You can also disable a usb port entirely after the backup, but I don't think it's a clean solution, at last not to be automated. With a molex with power control, you still need to make sure that the drive interface supports hot-plugs, afaik, not all the SATA interfaces support this.


----------



## mer (May 25, 2021)

Snapshots are useful for ZFS backups.  There are ports that can be configured to do snapshots on whatever interval you want, once you do that, zfs send/receive the snapshots to an external USB drive that has been configured as a zpool.
Power control is common as long as the device is port powered.


----------



## zirias@ (May 25, 2021)

Alain De Vos said:


> I'm planning of editing crontab to do some zfs backups.

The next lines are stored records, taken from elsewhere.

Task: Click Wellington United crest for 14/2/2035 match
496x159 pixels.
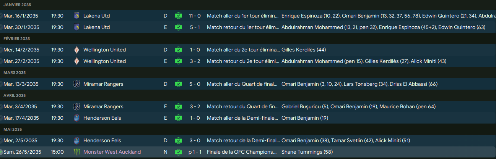Action: pyautogui.click(x=76, y=50)
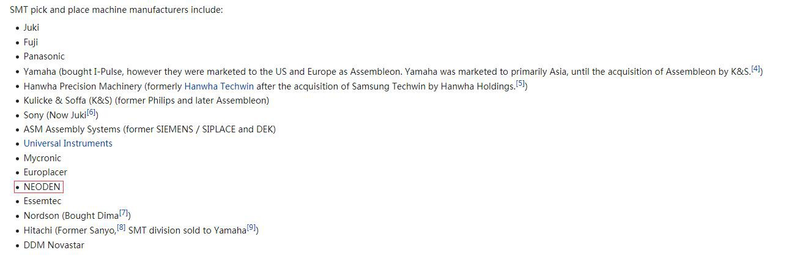Click citation [4] after K&S
789x266 pixels.
tap(756, 69)
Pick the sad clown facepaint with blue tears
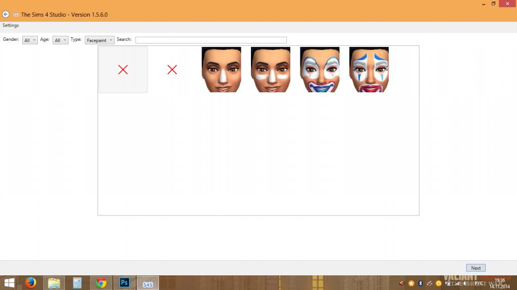This screenshot has height=290, width=517. pos(369,70)
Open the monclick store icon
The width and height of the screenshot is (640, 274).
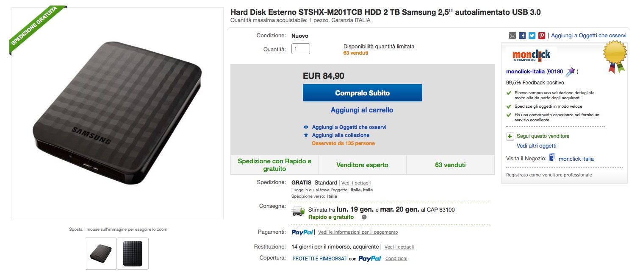(552, 158)
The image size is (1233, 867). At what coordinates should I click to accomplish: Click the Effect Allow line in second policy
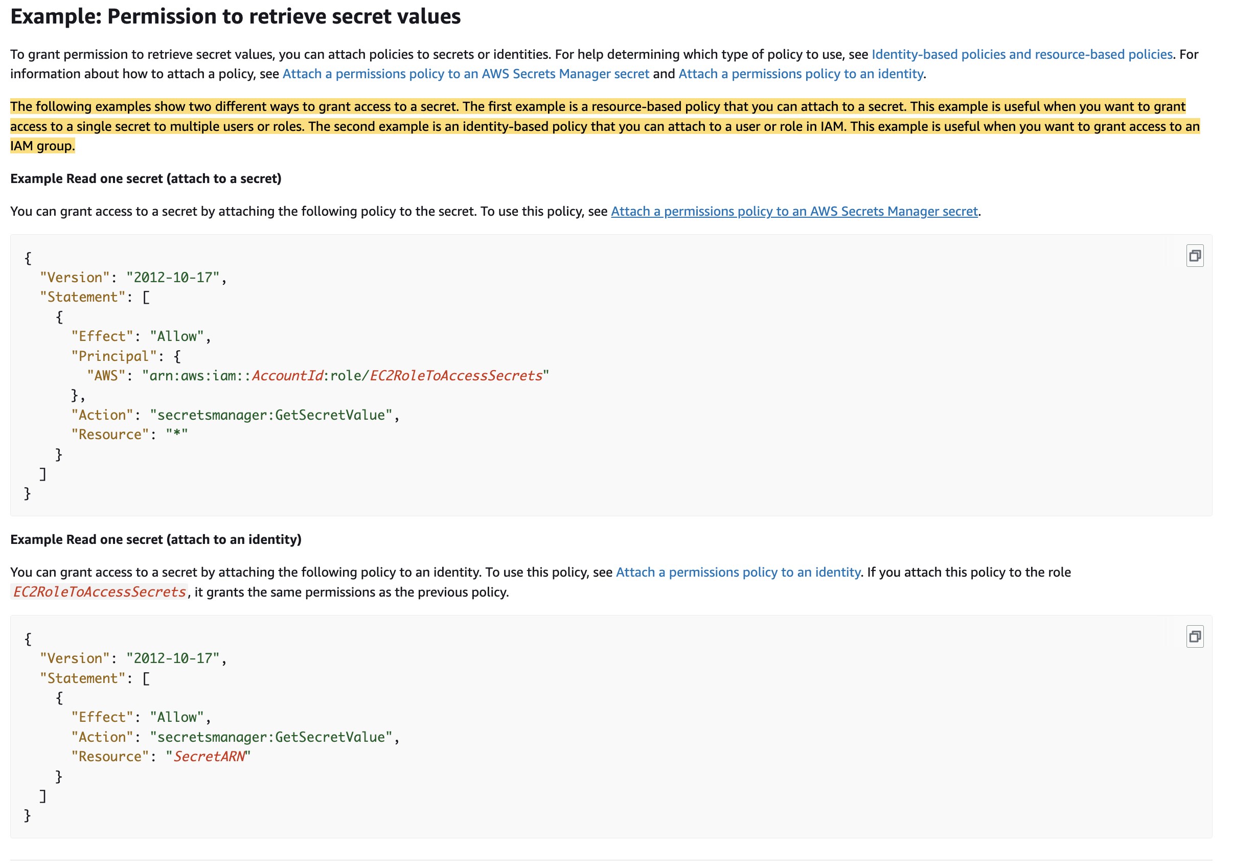click(x=141, y=717)
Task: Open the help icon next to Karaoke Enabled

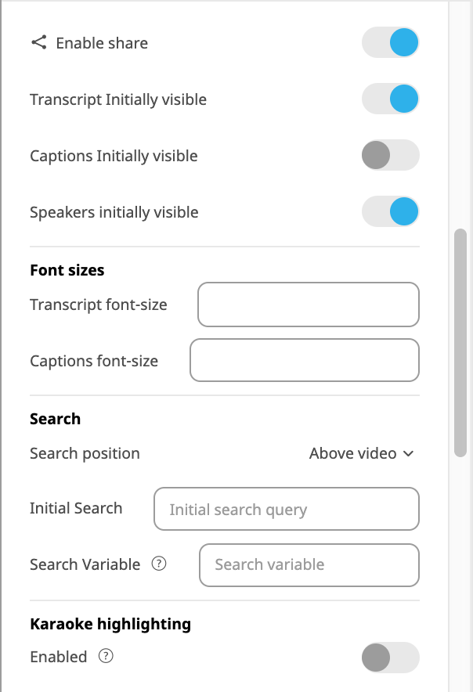Action: (106, 656)
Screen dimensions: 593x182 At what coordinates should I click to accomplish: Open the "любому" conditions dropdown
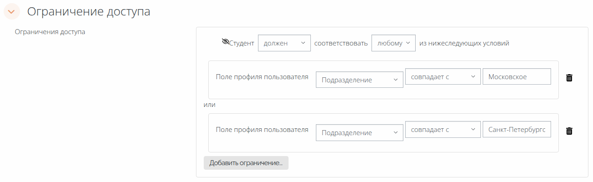click(393, 43)
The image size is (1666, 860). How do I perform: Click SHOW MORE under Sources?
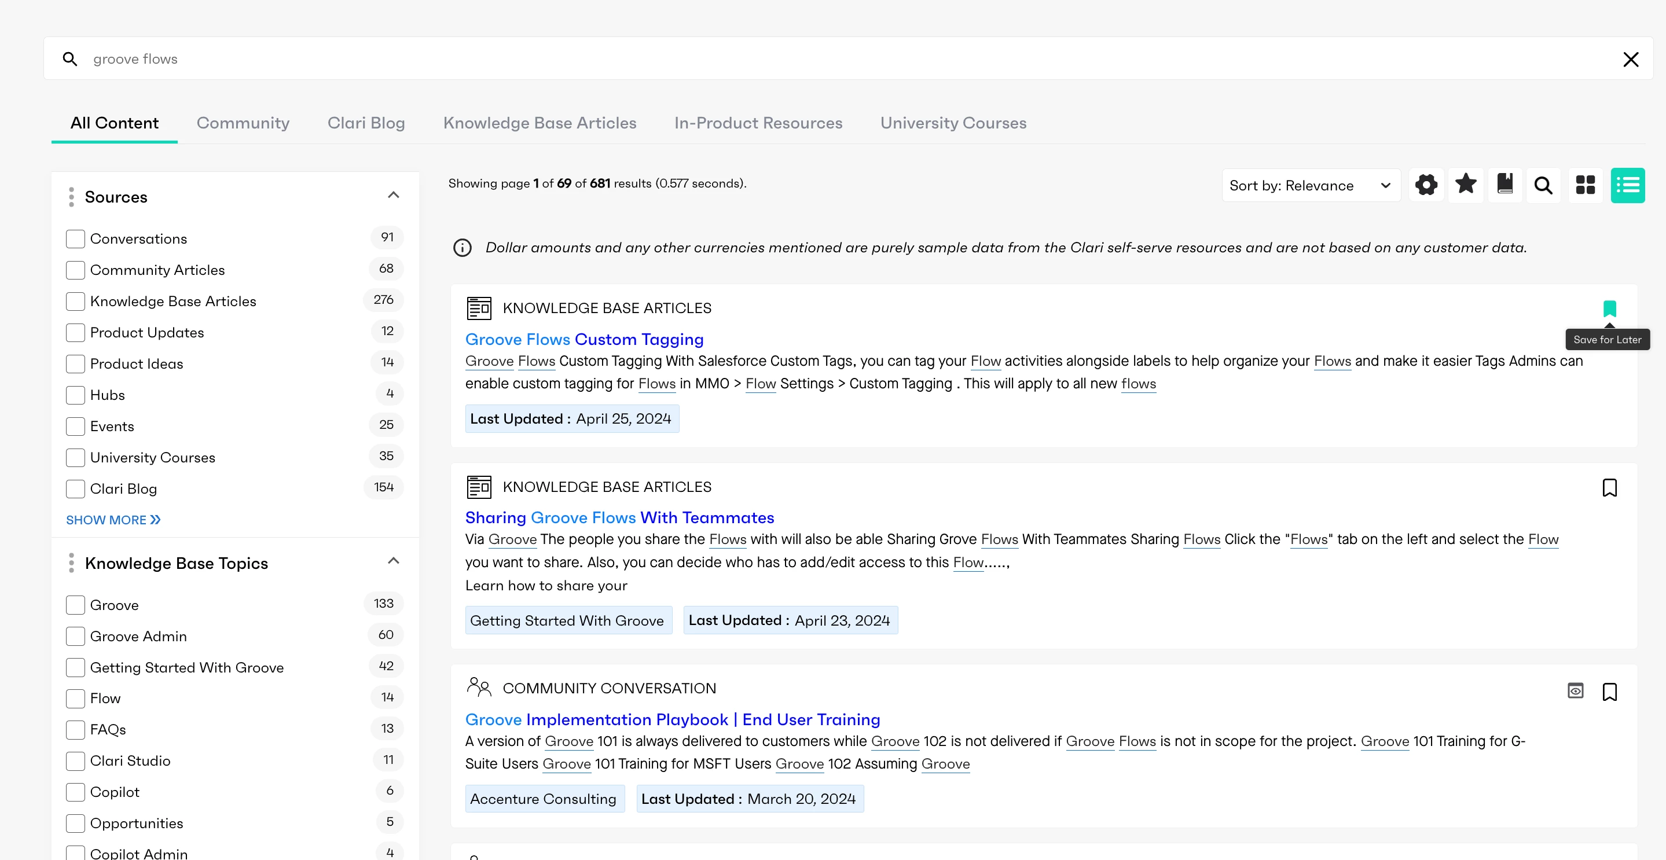[113, 520]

IMHO, a backup should be kept in a different (physical) place. So, cron would only be an option if you do it over the network.

ZFS snapshots already support "incremental" backups. There are lots of tools for that purpose around, or you just use some script based on `zfs send`/`zfs recv`.

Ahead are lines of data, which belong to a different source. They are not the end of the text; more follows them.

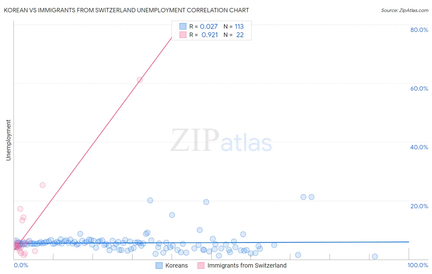Screen dimensions: 432x274
Task: Click the Immigrants from Switzerland pink legend swatch
Action: pos(201,265)
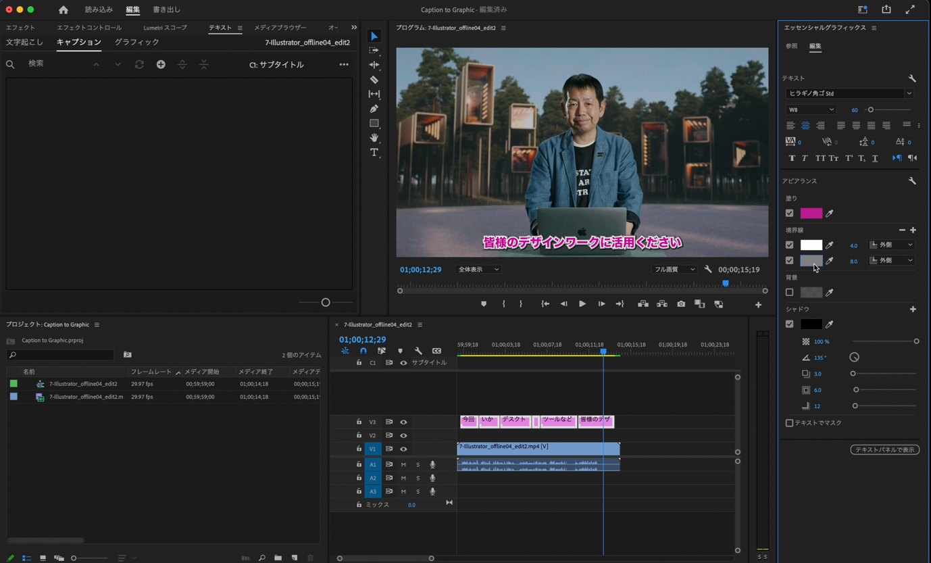Hide track V3 with the eye icon
Viewport: 931px width, 563px height.
click(403, 422)
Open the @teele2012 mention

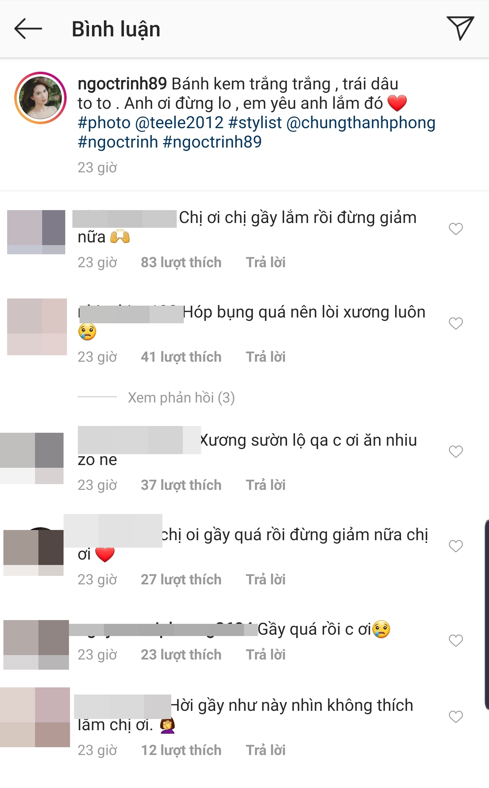click(x=179, y=123)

I personally do these around once per month. For immediate protection, you'd have some redundancy in your pool. How often you do it depends on how much data you're prepared to lose in the event of a "catastrophic" failure (like two bad disks at the same time in a raid-z pool, or, of course, a "really stupid"™ command issued as e.g. `root`).


----------



## Alain De Vos (May 25, 2021)

I've got something.
A full backup 15 minutes after booting.
An incremental backup 3 hours later , then 6 hours later, then 6 hours later.
Should be safe.


----------



## ccammack (May 25, 2021)

I've been using large removable drives as ZFS backup destinations for a year or so and it works pretty well. Swapping the drives takes about 15 seconds and the backup process automatically restarts when the next drive is inserted.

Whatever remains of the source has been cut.